| Aim |
Convert the data below into a Markdown table with a Row column giving each line's number and an Entry column holding the line itself. Leave out blank lines.

* start *

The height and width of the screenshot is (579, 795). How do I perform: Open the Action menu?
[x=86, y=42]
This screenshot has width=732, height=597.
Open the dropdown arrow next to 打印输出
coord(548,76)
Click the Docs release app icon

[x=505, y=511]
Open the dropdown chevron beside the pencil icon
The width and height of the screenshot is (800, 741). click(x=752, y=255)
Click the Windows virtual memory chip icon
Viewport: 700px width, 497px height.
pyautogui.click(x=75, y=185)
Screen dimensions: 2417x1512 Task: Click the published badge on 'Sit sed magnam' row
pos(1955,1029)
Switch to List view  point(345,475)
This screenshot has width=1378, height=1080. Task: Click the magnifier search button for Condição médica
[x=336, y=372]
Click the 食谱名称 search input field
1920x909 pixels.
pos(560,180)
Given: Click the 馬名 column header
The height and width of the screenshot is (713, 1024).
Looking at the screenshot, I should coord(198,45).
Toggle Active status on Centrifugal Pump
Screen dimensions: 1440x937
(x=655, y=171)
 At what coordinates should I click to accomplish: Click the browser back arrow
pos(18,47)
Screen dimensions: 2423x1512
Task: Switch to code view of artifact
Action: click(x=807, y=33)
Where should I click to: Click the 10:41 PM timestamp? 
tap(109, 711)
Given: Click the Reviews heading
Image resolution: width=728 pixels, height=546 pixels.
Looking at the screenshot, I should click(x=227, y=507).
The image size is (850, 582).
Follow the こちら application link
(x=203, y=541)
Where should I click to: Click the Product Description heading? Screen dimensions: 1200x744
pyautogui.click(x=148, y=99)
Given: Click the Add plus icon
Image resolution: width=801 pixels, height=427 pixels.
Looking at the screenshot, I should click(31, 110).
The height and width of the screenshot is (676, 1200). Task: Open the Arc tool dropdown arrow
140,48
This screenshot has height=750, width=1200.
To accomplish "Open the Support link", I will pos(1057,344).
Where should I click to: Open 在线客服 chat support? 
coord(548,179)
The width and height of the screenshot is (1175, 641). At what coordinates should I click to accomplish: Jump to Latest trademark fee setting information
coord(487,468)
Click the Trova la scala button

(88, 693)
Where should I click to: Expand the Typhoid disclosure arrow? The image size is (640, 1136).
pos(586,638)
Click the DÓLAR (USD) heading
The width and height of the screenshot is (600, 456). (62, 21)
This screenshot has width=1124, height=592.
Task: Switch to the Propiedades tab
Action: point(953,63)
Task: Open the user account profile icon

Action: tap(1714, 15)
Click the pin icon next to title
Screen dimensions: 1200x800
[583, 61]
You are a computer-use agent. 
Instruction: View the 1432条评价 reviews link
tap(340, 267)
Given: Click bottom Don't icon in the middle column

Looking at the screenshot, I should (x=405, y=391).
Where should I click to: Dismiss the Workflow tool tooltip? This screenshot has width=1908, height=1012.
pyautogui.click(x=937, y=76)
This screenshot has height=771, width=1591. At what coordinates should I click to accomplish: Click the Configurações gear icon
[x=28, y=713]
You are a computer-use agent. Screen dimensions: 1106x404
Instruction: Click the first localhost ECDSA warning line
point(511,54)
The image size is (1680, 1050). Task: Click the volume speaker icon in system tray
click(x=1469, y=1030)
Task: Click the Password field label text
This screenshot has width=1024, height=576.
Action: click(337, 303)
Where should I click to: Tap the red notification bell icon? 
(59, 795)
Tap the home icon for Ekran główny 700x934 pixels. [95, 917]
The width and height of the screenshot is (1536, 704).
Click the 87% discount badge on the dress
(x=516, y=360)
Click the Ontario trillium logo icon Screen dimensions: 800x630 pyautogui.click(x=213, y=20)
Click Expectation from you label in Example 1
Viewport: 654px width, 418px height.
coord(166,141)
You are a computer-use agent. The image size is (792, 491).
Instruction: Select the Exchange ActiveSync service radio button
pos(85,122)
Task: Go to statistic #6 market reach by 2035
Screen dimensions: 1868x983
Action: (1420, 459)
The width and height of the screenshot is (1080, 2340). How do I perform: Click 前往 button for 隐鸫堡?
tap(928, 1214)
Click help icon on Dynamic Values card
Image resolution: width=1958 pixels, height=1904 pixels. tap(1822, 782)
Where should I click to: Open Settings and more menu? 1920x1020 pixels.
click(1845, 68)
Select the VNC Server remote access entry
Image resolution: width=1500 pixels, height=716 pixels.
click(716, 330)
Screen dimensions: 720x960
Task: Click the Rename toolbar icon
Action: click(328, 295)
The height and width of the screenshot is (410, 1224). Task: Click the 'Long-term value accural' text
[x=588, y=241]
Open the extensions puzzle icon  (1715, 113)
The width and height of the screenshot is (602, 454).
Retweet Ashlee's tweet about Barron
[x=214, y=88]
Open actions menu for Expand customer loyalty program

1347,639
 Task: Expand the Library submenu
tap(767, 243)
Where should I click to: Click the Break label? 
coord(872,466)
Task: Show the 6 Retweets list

* end *

| Answer for this exercise |
| Row | Entry |
|---|---|
| 1 | The height and width of the screenshot is (579, 795). How do I perform: Open the Action menu? |
| 2 | [x=86, y=42] |
| 3 | This screenshot has width=732, height=597. |
| 4 | Open the dropdown arrow next to 打印输出 |
| 5 | coord(548,76) |
| 6 | Click the Docs release app icon |
| 7 | [x=505, y=511] |
| 8 | Open the dropdown chevron beside the pencil icon |
| 9 | The width and height of the screenshot is (800, 741). click(x=752, y=255) |
| 10 | Click the Windows virtual memory chip icon |
| 11 | Viewport: 700px width, 497px height. |
| 12 | pyautogui.click(x=75, y=185) |
| 13 | Screen dimensions: 2417x1512 Task: Click the published badge on 'Sit sed magnam' row |
| 14 | pos(1955,1029) |
| 15 | Switch to List view  point(345,475) |
| 16 | This screenshot has width=1378, height=1080. Task: Click the magnifier search button for Condição médica |
| 17 | [x=336, y=372] |
| 18 | Click the 食谱名称 search input field |
| 19 | 1920x909 pixels. |
| 20 | pos(560,180) |
| 21 | Given: Click the 馬名 column header |
| 22 | The height and width of the screenshot is (713, 1024). |
| 23 | Looking at the screenshot, I should coord(198,45). |
| 24 | Toggle Active status on Centrifugal Pump |
| 25 | Screen dimensions: 1440x937 |
| 26 | (x=655, y=171) |
| 27 |  At what coordinates should I click to accomplish: Click the browser back arrow |
| 28 | pos(18,47) |
| 29 | Screen dimensions: 2423x1512 |
| 30 | Task: Switch to code view of artifact |
| 31 | Action: click(x=807, y=33) |
| 32 | Where should I click to: Click the 10:41 PM timestamp?  |
| 33 | tap(109, 711) |
| 34 | Given: Click the Reviews heading |
| 35 | Image resolution: width=728 pixels, height=546 pixels. |
| 36 | Looking at the screenshot, I should click(x=227, y=507). |
| 37 | The image size is (850, 582). |
| 38 | Follow the こちら application link |
| 39 | (x=203, y=541) |
| 40 | Where should I click to: Click the Product Description heading? Screen dimensions: 1200x744 |
| 41 | pyautogui.click(x=148, y=99) |
| 42 | Given: Click the Add plus icon |
| 43 | Image resolution: width=801 pixels, height=427 pixels. |
| 44 | Looking at the screenshot, I should click(31, 110). |
| 45 | The height and width of the screenshot is (676, 1200). Task: Open the Arc tool dropdown arrow |
| 46 | 140,48 |
| 47 | This screenshot has height=750, width=1200. |
| 48 | To accomplish "Open the Support link", I will pos(1057,344). |
| 49 | Where should I click to: Open 在线客服 chat support?  |
| 50 | coord(548,179) |
| 51 | The width and height of the screenshot is (1175, 641). At what coordinates should I click to accomplish: Jump to Latest trademark fee setting information |
| 52 | coord(487,468) |
| 53 | Click the Trova la scala button |
| 54 | (88, 693) |
| 55 | Where should I click to: Expand the Typhoid disclosure arrow? The image size is (640, 1136). |
| 56 | pos(586,638) |
| 57 | Click the DÓLAR (USD) heading |
| 58 | The width and height of the screenshot is (600, 456). (62, 21) |
| 59 | This screenshot has width=1124, height=592. |
| 60 | Task: Switch to the Propiedades tab |
| 61 | Action: point(953,63) |
| 62 | Task: Open the user account profile icon |
| 63 | Action: tap(1714, 15) |
| 64 | Click the pin icon next to title |
| 65 | Screen dimensions: 1200x800 |
| 66 | [583, 61] |
| 67 | You are a computer-use agent.  |
| 68 | Instruction: View the 1432条评价 reviews link |
| 69 | tap(340, 267) |
| 70 | Given: Click bottom Don't icon in the middle column |
| 71 | Looking at the screenshot, I should (x=405, y=391). |
| 72 | Where should I click to: Dismiss the Workflow tool tooltip? This screenshot has width=1908, height=1012. |
| 73 | pyautogui.click(x=937, y=76) |
| 74 | This screenshot has height=771, width=1591. At what coordinates should I click to accomplish: Click the Configurações gear icon |
| 75 | [x=28, y=713] |
| 76 | You are a computer-use agent. Screen dimensions: 1106x404 |
| 77 | Instruction: Click the first localhost ECDSA warning line |
| 78 | point(511,54) |
| 79 | The image size is (1680, 1050). Task: Click the volume speaker icon in system tray |
| 80 | click(x=1469, y=1030) |
| 81 | Task: Click the Password field label text |
| 82 | This screenshot has width=1024, height=576. |
| 83 | Action: click(337, 303) |
| 84 | Where should I click to: Tap the red notification bell icon?  |
| 85 | (59, 795) |
| 86 | Tap the home icon for Ekran główny 700x934 pixels. [95, 917] |
| 87 | The width and height of the screenshot is (1536, 704). |
| 88 | Click the 87% discount badge on the dress |
| 89 | (x=516, y=360) |
| 90 | Click the Ontario trillium logo icon Screen dimensions: 800x630 pyautogui.click(x=213, y=20) |
| 91 | Click Expectation from you label in Example 1 |
| 92 | Viewport: 654px width, 418px height. |
| 93 | coord(166,141) |
| 94 | You are a computer-use agent. The image size is (792, 491). |
| 95 | Instruction: Select the Exchange ActiveSync service radio button |
| 96 | pos(85,122) |
| 97 | Task: Go to statistic #6 market reach by 2035 |
| 98 | Screen dimensions: 1868x983 |
| 99 | Action: (1420, 459) |
| 100 | The width and height of the screenshot is (1080, 2340). How do I perform: Click 前往 button for 隐鸫堡? |
| 101 | tap(928, 1214) |
| 102 | Click help icon on Dynamic Values card |
| 103 | Image resolution: width=1958 pixels, height=1904 pixels. tap(1822, 782) |
| 104 | Where should I click to: Open Settings and more menu? 1920x1020 pixels. |
| 105 | click(1845, 68) |
| 106 | Select the VNC Server remote access entry |
| 107 | Image resolution: width=1500 pixels, height=716 pixels. |
| 108 | click(716, 330) |
| 109 | Screen dimensions: 720x960 |
| 110 | Task: Click the Rename toolbar icon |
| 111 | Action: click(328, 295) |
| 112 | The height and width of the screenshot is (410, 1224). Task: Click the 'Long-term value accural' text |
| 113 | [x=588, y=241] |
| 114 | Open the extensions puzzle icon  (1715, 113) |
| 115 | The width and height of the screenshot is (602, 454). |
| 116 | Retweet Ashlee's tweet about Barron |
| 117 | [x=214, y=88] |
| 118 | Open actions menu for Expand customer loyalty program |
| 119 | 1347,639 |
| 120 |  Task: Expand the Library submenu |
| 121 | tap(767, 243) |
| 122 | Where should I click to: Click the Break label?  |
| 123 | coord(872,466) |
| 124 | Task: Show the 6 Retweets list |